There was a tantalizing glimpse of Lemalu's affinity with English art songs on his 2002 debut recording, for example, John Ireland's strapping "Sea Fever". Here he tackles two more Ireland works with the melancholy swoon of "Santa Chiara" and the rollicking "When lights go rolling round the sky". Lemalu also tackles Roger Quilter's "Four Shakespeare Songs, Op. 30", with ease. He downshifts his powerful chest voice to enhance the open yearning of "Who is Silvia?", deliver the vocal pizzicato of "When the daffodils begin to peer", perform the sonorous "How should I your true love know?" and provide a confident reading of the advisory "Sigh No More, Ladies". As an intriguing contrast, Lemalu sings Gerald Finzi's more animated version of "Who Is Silvia?" written a decade after Quilter's, the second of a five-Shakespeare song cycle called "Let us garlands bring".

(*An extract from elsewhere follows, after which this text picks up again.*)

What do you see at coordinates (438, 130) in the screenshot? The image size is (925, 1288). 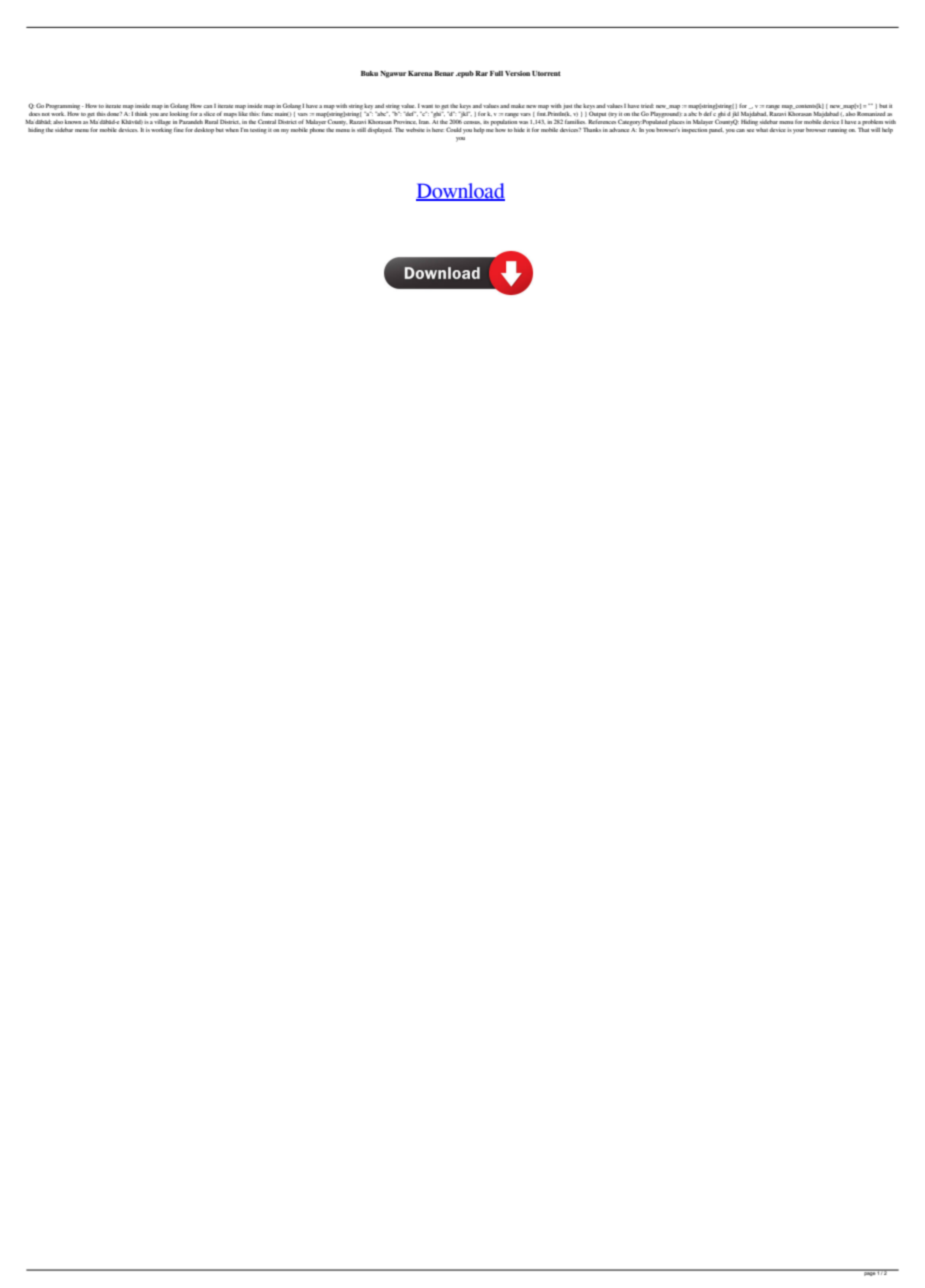 I see `here` at bounding box center [438, 130].
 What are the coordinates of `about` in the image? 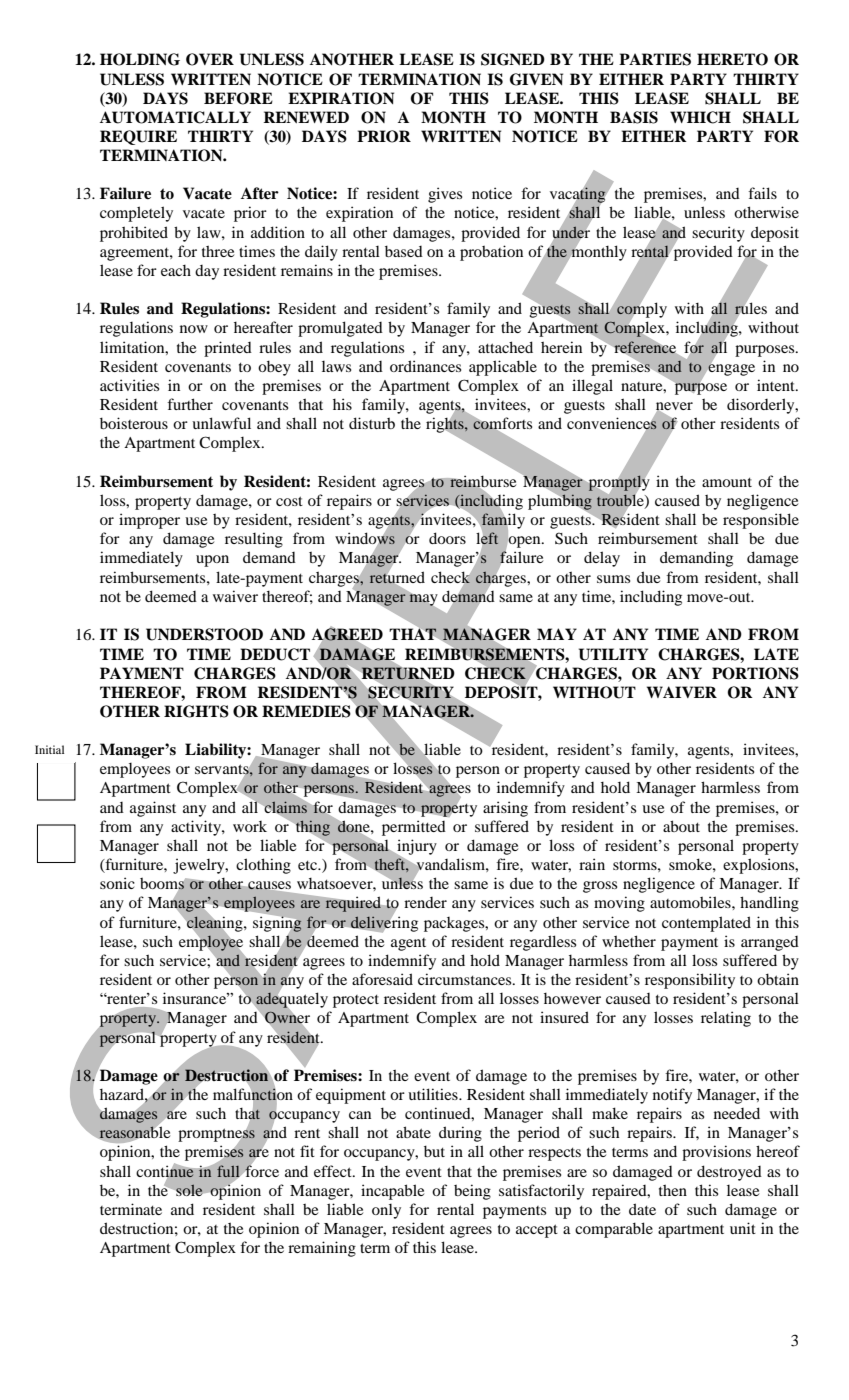 It's located at (681, 826).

Lemalu achieves a particular depth of pathos on "Fear no more the heat o' the sun". Accompanied by the assured Belcea Quartet, Samuel Barber's "Dover Beach Op. 3", the longest continuous piece on the album at nearly eight minutes, is a moving and eloquent sea metaphor for finding love against the most dire of odds. The quartet shows up again to great effect on four highly atmospheric songs from George Butterworth's "Love blows as the wind blows" starting with the haunting "In the year that's come and gone" and ending with the reflective "On the way to Kew". Sounding very much like pieces from his epic "Peter Grimes", Benjamin Britten's "Tit for Tat" provides the source for three selections ideal for Lemalu's immaculate taste - the wistful "A Song of Enchantment", the mournful "Silver" and the more emphatically dramatic title song.

Richard Rodney Bennett provides three selections from "Songs Before Sleep" written expressly for Lemalu, all based on nursery rhymes, including the energetic "The Mouse and the Bumblebee" and the pensive "As I walked by myself". The comical side of Lemalu's personality pops out in William Bolcom's "Cabaret Songs", the first two bordering precariously on camp - the Kurt Weill-sounding "Black Max" about a dastardly pimp, the quixotic "George" about the life and death of a drag queen, and the moving "Waitin". This is an exquisite recording of a major talent that continues to grow.